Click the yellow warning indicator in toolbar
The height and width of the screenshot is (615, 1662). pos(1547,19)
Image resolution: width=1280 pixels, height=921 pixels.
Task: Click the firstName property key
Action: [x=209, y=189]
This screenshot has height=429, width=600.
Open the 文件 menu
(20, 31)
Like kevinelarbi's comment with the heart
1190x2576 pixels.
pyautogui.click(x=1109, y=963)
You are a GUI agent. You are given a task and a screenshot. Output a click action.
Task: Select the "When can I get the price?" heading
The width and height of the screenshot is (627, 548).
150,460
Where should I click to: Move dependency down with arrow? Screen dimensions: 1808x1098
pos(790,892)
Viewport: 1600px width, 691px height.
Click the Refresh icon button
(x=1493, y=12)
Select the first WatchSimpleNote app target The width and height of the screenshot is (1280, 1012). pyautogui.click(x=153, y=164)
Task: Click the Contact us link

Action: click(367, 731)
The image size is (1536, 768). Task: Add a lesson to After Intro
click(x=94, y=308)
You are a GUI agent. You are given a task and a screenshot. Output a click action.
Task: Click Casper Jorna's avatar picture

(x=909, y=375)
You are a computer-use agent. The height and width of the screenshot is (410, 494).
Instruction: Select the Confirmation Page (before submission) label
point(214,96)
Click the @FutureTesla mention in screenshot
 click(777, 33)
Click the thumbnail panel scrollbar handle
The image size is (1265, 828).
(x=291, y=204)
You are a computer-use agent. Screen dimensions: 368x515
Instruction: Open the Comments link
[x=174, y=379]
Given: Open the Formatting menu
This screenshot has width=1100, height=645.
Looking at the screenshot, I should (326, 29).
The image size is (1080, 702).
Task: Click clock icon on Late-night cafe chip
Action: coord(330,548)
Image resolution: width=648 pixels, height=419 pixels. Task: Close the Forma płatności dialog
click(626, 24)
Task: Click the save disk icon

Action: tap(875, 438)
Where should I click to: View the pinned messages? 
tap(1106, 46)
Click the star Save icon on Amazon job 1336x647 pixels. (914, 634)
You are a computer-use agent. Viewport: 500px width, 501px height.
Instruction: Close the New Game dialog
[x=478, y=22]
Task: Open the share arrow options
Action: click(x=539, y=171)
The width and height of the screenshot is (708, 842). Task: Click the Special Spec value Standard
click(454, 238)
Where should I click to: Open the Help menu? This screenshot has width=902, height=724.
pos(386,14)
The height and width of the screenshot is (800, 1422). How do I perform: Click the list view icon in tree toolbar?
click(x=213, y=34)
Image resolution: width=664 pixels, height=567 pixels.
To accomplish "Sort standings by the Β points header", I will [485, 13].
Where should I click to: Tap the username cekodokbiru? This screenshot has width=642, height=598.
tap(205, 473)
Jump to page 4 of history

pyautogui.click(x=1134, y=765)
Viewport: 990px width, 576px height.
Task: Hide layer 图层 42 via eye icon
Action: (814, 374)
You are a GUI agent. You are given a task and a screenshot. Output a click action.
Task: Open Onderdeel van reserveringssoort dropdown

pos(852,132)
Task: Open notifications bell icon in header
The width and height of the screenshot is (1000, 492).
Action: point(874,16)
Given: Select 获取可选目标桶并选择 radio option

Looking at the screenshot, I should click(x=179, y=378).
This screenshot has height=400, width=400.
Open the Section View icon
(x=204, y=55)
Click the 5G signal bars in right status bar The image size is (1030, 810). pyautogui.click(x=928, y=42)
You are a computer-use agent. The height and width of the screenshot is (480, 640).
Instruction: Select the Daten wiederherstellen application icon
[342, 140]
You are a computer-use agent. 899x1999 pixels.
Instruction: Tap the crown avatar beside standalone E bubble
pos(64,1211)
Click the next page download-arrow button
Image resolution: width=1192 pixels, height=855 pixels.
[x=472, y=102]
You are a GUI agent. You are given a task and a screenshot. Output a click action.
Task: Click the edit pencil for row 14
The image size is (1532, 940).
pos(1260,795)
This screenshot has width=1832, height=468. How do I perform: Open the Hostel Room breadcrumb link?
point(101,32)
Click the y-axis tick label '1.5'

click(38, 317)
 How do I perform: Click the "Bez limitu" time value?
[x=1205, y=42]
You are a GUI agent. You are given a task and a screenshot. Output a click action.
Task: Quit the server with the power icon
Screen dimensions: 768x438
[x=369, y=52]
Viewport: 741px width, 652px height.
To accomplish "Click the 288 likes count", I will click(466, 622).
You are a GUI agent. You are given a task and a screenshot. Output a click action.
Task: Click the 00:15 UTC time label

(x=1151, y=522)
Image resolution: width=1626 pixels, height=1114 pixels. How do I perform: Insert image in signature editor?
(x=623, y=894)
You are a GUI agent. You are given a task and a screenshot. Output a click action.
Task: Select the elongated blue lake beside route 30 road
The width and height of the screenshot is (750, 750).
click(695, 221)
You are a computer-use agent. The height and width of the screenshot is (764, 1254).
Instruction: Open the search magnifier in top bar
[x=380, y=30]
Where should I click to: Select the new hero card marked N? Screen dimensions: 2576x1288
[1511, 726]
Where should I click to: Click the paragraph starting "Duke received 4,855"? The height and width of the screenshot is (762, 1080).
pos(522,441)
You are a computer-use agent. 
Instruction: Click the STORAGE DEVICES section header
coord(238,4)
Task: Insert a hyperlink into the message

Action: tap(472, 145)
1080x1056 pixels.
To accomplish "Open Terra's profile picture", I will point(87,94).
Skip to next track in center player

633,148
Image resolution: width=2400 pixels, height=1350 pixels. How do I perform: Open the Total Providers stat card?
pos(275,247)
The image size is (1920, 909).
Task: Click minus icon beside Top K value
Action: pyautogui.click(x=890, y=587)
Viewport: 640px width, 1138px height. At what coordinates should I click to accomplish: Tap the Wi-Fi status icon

+===+

Directions for this task:
What you give back should be only the lines of the records above, starting at the line with "Image resolution: width=664" and ending at the line with "You are a computer-use agent. 899x1999", restated word for word.

Response area:
Image resolution: width=664 pixels, height=567 pixels.
To accomplish "Sort standings by the Β points header", I will [485, 13].
Where should I click to: Tap the username cekodokbiru? This screenshot has width=642, height=598.
tap(205, 473)
Jump to page 4 of history

pyautogui.click(x=1134, y=765)
Viewport: 990px width, 576px height.
Task: Hide layer 图层 42 via eye icon
Action: (814, 374)
You are a GUI agent. You are given a task and a screenshot. Output a click action.
Task: Open Onderdeel van reserveringssoort dropdown

pos(852,132)
Task: Open notifications bell icon in header
The width and height of the screenshot is (1000, 492).
Action: point(874,16)
Given: Select 获取可选目标桶并选择 radio option

Looking at the screenshot, I should click(x=179, y=378).
This screenshot has height=400, width=400.
Open the Section View icon
(x=204, y=55)
Click the 5G signal bars in right status bar The image size is (1030, 810). pyautogui.click(x=928, y=42)
You are a computer-use agent. The height and width of the screenshot is (480, 640).
Instruction: Select the Daten wiederherstellen application icon
[342, 140]
You are a computer-use agent. 899x1999 pixels.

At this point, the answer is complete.